■ EXERCISE ■
Return every entry below without altering a word.

++++++++++

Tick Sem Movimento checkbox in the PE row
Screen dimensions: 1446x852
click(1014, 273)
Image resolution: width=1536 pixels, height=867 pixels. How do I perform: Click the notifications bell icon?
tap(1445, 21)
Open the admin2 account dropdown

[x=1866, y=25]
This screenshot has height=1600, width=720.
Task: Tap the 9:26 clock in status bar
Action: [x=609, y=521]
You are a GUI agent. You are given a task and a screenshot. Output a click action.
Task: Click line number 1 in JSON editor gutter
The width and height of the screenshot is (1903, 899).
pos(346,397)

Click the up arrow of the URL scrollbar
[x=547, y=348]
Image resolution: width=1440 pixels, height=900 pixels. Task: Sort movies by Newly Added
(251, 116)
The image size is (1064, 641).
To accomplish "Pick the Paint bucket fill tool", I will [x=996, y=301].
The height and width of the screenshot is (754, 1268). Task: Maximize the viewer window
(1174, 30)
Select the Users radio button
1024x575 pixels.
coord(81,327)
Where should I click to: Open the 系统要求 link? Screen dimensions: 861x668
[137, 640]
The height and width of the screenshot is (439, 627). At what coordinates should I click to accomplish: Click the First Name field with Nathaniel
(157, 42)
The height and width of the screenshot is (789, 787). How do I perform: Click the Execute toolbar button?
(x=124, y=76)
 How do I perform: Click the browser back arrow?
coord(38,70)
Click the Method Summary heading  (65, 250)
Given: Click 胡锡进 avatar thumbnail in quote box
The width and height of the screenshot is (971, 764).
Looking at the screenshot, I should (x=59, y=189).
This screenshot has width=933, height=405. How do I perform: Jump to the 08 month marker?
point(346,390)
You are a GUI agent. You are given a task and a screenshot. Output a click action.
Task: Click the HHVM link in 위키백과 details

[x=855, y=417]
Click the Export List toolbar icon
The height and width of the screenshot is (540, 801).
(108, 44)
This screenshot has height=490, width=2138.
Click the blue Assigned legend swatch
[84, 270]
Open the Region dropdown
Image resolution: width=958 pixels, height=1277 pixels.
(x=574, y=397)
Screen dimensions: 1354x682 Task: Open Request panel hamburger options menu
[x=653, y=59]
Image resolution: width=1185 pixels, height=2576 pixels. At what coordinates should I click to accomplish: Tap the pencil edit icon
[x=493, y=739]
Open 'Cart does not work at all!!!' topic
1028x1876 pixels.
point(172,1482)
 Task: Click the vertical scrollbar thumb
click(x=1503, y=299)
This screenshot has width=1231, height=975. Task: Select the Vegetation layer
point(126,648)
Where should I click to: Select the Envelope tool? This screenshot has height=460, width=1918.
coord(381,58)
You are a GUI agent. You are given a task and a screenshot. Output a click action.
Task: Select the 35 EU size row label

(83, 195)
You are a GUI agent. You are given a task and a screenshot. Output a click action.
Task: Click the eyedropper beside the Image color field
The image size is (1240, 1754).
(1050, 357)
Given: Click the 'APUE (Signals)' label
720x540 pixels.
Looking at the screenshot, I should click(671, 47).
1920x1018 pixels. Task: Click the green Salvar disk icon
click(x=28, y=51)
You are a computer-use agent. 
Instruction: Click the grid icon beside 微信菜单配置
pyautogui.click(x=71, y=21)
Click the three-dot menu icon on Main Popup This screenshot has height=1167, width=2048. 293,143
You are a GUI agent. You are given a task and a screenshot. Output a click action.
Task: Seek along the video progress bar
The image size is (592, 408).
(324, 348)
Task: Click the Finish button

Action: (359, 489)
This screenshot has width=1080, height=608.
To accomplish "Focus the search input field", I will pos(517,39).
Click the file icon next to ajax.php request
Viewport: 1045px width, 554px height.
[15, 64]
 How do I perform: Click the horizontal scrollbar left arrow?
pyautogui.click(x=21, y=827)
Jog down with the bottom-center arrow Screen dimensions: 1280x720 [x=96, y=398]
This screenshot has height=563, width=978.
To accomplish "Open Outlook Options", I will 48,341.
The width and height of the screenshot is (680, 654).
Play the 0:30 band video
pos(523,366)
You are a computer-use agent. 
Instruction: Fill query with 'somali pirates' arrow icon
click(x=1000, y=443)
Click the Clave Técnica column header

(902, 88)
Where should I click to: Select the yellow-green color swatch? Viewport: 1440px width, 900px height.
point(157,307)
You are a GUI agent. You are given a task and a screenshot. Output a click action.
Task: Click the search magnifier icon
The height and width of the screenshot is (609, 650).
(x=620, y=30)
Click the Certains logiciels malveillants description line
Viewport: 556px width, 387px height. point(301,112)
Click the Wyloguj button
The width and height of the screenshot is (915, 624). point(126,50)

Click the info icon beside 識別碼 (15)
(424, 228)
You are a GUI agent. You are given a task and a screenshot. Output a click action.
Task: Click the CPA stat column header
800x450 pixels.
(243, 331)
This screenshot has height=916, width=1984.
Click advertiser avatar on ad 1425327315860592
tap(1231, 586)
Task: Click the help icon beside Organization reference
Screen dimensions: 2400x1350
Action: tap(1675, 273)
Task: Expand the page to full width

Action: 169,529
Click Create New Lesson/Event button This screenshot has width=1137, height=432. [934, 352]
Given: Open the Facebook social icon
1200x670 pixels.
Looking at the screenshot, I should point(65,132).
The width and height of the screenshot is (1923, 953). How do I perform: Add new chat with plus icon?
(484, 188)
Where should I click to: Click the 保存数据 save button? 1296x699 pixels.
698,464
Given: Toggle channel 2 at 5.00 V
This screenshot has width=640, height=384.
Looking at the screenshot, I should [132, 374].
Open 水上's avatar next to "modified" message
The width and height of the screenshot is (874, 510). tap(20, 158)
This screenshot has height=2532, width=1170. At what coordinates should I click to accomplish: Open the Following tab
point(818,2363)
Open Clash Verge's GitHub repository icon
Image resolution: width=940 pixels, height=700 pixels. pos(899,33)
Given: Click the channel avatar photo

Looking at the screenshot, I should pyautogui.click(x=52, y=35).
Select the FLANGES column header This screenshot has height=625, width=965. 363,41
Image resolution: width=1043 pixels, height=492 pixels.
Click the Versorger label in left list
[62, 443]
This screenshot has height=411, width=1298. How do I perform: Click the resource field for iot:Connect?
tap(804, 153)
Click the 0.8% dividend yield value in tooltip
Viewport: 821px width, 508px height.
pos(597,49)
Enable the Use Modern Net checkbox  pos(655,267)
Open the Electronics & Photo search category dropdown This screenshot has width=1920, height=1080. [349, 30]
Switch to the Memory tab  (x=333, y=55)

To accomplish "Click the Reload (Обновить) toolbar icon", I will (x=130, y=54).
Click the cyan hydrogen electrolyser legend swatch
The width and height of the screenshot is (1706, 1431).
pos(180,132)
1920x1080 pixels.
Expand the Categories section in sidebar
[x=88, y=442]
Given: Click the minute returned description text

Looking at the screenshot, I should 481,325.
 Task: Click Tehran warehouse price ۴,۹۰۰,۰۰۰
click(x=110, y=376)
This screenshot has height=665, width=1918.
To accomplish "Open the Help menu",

++++++++++

■ YOUR RESPONSE ■
Tick Sem Movimento checkbox in the PE row
Screen dimensions: 1446x852
click(1014, 273)
Image resolution: width=1536 pixels, height=867 pixels. How do I perform: Click the notifications bell icon?
tap(1445, 21)
Open the admin2 account dropdown

[x=1866, y=25]
This screenshot has height=1600, width=720.
Task: Tap the 9:26 clock in status bar
Action: [x=609, y=521]
You are a GUI agent. You are given a task and a screenshot. Output a click action.
Task: Click line number 1 in JSON editor gutter
The width and height of the screenshot is (1903, 899).
pos(346,397)

Click the up arrow of the URL scrollbar
[x=547, y=348]
Image resolution: width=1440 pixels, height=900 pixels. Task: Sort movies by Newly Added
(251, 116)
The image size is (1064, 641).
To accomplish "Pick the Paint bucket fill tool", I will [x=996, y=301].
The height and width of the screenshot is (754, 1268). Task: Maximize the viewer window
(1174, 30)
Select the Users radio button
1024x575 pixels.
coord(81,327)
Where should I click to: Open the 系统要求 link? Screen dimensions: 861x668
[137, 640]
The height and width of the screenshot is (439, 627). At what coordinates should I click to accomplish: Click the First Name field with Nathaniel
(157, 42)
The height and width of the screenshot is (789, 787). How do I perform: Click the Execute toolbar button?
(x=124, y=76)
 How do I perform: Click the browser back arrow?
coord(38,70)
Click the Method Summary heading  (65, 250)
Given: Click 胡锡进 avatar thumbnail in quote box
The width and height of the screenshot is (971, 764).
Looking at the screenshot, I should (x=59, y=189).
This screenshot has width=933, height=405. How do I perform: Jump to the 08 month marker?
point(346,390)
You are a GUI agent. You are given a task and a screenshot. Output a click action.
Task: Click the HHVM link in 위키백과 details

[x=855, y=417]
Click the Export List toolbar icon
The height and width of the screenshot is (540, 801).
(108, 44)
This screenshot has height=490, width=2138.
Click the blue Assigned legend swatch
[84, 270]
Open the Region dropdown
Image resolution: width=958 pixels, height=1277 pixels.
(x=574, y=397)
Screen dimensions: 1354x682 Task: Open Request panel hamburger options menu
[x=653, y=59]
Image resolution: width=1185 pixels, height=2576 pixels. At what coordinates should I click to accomplish: Tap the pencil edit icon
[x=493, y=739]
Open 'Cart does not work at all!!!' topic
1028x1876 pixels.
point(172,1482)
 Task: Click the vertical scrollbar thumb
click(x=1503, y=299)
This screenshot has width=1231, height=975. Task: Select the Vegetation layer
point(126,648)
Where should I click to: Select the Envelope tool? This screenshot has height=460, width=1918.
coord(381,58)
You are a GUI agent. You are given a task and a screenshot. Output a click action.
Task: Select the 35 EU size row label

(83, 195)
You are a GUI agent. You are given a task and a screenshot. Output a click action.
Task: Click the eyedropper beside the Image color field
The image size is (1240, 1754).
(1050, 357)
Given: Click the 'APUE (Signals)' label
720x540 pixels.
Looking at the screenshot, I should click(671, 47).
1920x1018 pixels. Task: Click the green Salvar disk icon
click(x=28, y=51)
You are a computer-use agent. 
Instruction: Click the grid icon beside 微信菜单配置
pyautogui.click(x=71, y=21)
Click the three-dot menu icon on Main Popup This screenshot has height=1167, width=2048. 293,143
You are a GUI agent. You are given a task and a screenshot. Output a click action.
Task: Seek along the video progress bar
The image size is (592, 408).
(324, 348)
Task: Click the Finish button

Action: (359, 489)
This screenshot has width=1080, height=608.
To accomplish "Focus the search input field", I will pos(517,39).
Click the file icon next to ajax.php request
Viewport: 1045px width, 554px height.
[15, 64]
 How do I perform: Click the horizontal scrollbar left arrow?
pyautogui.click(x=21, y=827)
Jog down with the bottom-center arrow Screen dimensions: 1280x720 [x=96, y=398]
This screenshot has height=563, width=978.
To accomplish "Open Outlook Options", I will 48,341.
The width and height of the screenshot is (680, 654).
Play the 0:30 band video
pos(523,366)
You are a computer-use agent. 
Instruction: Fill query with 'somali pirates' arrow icon
click(x=1000, y=443)
Click the Clave Técnica column header

(902, 88)
Where should I click to: Select the yellow-green color swatch? Viewport: 1440px width, 900px height.
point(157,307)
You are a GUI agent. You are given a task and a screenshot. Output a click action.
Task: Click the search magnifier icon
The height and width of the screenshot is (609, 650).
(x=620, y=30)
Click the Certains logiciels malveillants description line
Viewport: 556px width, 387px height. point(301,112)
Click the Wyloguj button
The width and height of the screenshot is (915, 624). point(126,50)

Click the info icon beside 識別碼 (15)
(424, 228)
You are a GUI agent. You are given a task and a screenshot. Output a click action.
Task: Click the CPA stat column header
800x450 pixels.
(243, 331)
This screenshot has height=916, width=1984.
Click advertiser avatar on ad 1425327315860592
tap(1231, 586)
Task: Click the help icon beside Organization reference
Screen dimensions: 2400x1350
Action: tap(1675, 273)
Task: Expand the page to full width

Action: 169,529
Click Create New Lesson/Event button This screenshot has width=1137, height=432. [934, 352]
Given: Open the Facebook social icon
1200x670 pixels.
Looking at the screenshot, I should point(65,132).
The width and height of the screenshot is (1923, 953). How do I perform: Add new chat with plus icon?
(484, 188)
Where should I click to: Click the 保存数据 save button? 1296x699 pixels.
698,464
Given: Toggle channel 2 at 5.00 V
This screenshot has width=640, height=384.
Looking at the screenshot, I should [132, 374].
Open 水上's avatar next to "modified" message
The width and height of the screenshot is (874, 510). tap(20, 158)
This screenshot has height=2532, width=1170. At what coordinates should I click to accomplish: Open the Following tab
point(818,2363)
Open Clash Verge's GitHub repository icon
Image resolution: width=940 pixels, height=700 pixels. pos(899,33)
Given: Click the channel avatar photo

Looking at the screenshot, I should pyautogui.click(x=52, y=35).
Select the FLANGES column header This screenshot has height=625, width=965. 363,41
Image resolution: width=1043 pixels, height=492 pixels.
Click the Versorger label in left list
[62, 443]
This screenshot has height=411, width=1298. How do I perform: Click the resource field for iot:Connect?
tap(804, 153)
Click the 0.8% dividend yield value in tooltip
Viewport: 821px width, 508px height.
pos(597,49)
Enable the Use Modern Net checkbox  pos(655,267)
Open the Electronics & Photo search category dropdown This screenshot has width=1920, height=1080. [349, 30]
Switch to the Memory tab  (x=333, y=55)

To accomplish "Click the Reload (Обновить) toolbar icon", I will (x=130, y=54).
Click the cyan hydrogen electrolyser legend swatch
The width and height of the screenshot is (1706, 1431).
pos(180,132)
1920x1080 pixels.
Expand the Categories section in sidebar
[x=88, y=442]
Given: Click the minute returned description text

Looking at the screenshot, I should 481,325.
 Task: Click Tehran warehouse price ۴,۹۰۰,۰۰۰
click(x=110, y=376)
This screenshot has height=665, width=1918.
To accomplish "Open the Help menu",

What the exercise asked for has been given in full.